Please copy the rows below word for word, leaving out the pictures.

⁂

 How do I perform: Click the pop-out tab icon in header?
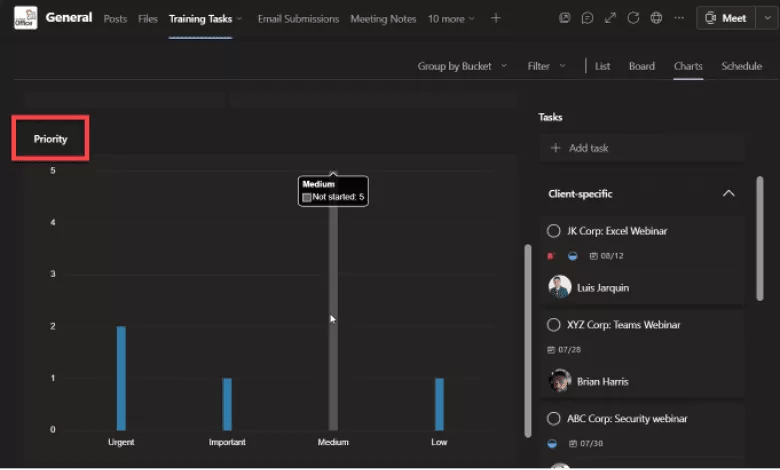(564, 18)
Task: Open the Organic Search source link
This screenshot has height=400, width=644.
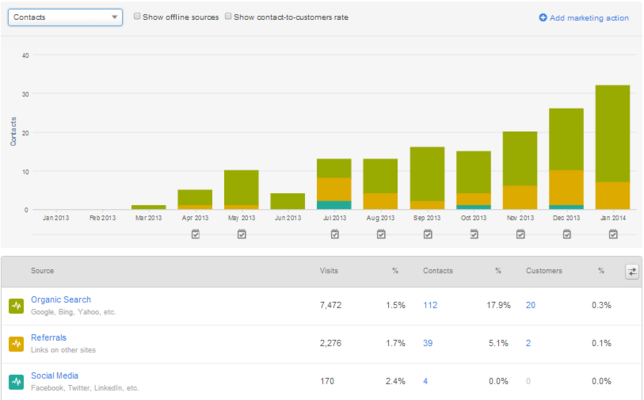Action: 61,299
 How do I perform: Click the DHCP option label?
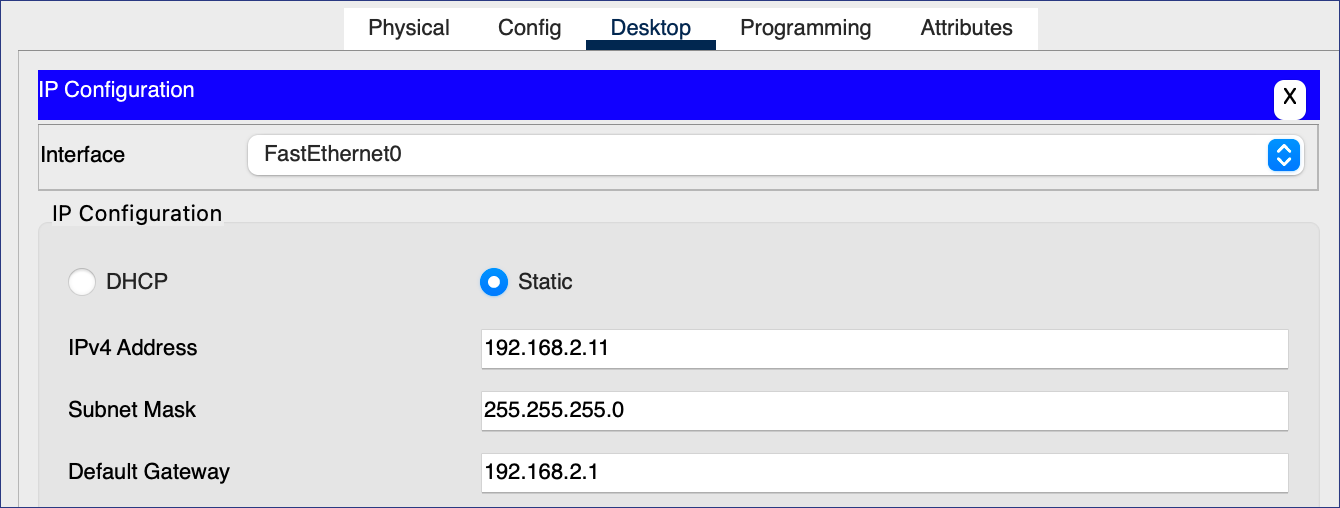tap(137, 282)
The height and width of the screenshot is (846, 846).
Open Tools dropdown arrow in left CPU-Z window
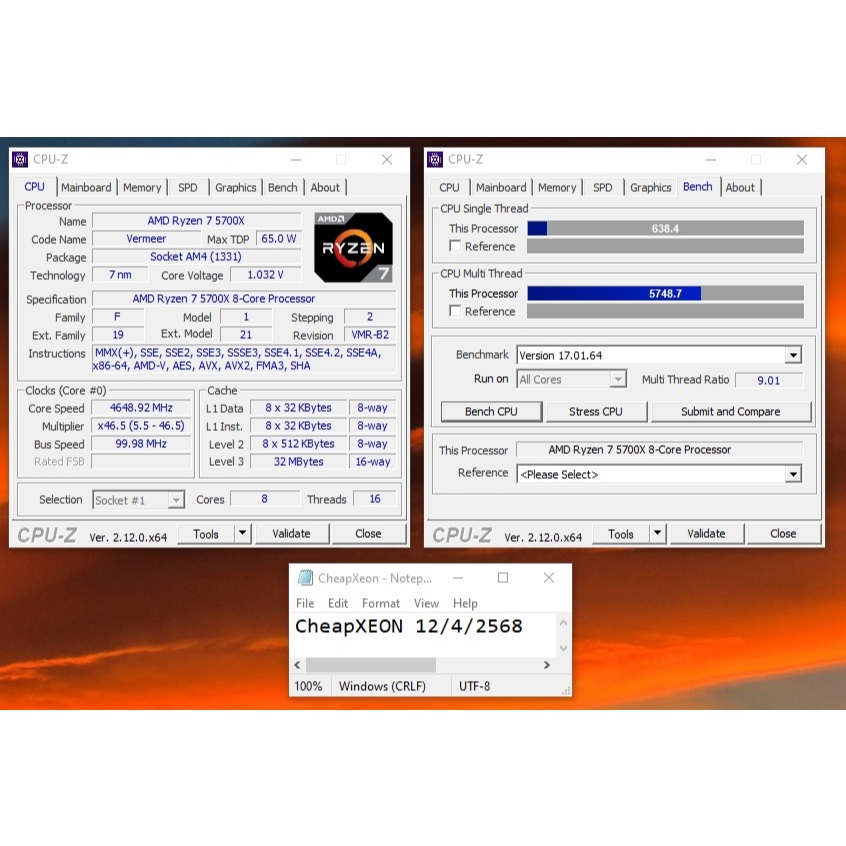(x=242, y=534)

⁂

**Exercise answer**
 How do I perform: Click the pop-out tab icon in header?
(564, 18)
Task: Open the Organic Search source link
This screenshot has height=400, width=644.
Action: 61,299
 How do I perform: Click the DHCP option label?
tap(137, 282)
The height and width of the screenshot is (846, 846).
Open Tools dropdown arrow in left CPU-Z window
(x=242, y=534)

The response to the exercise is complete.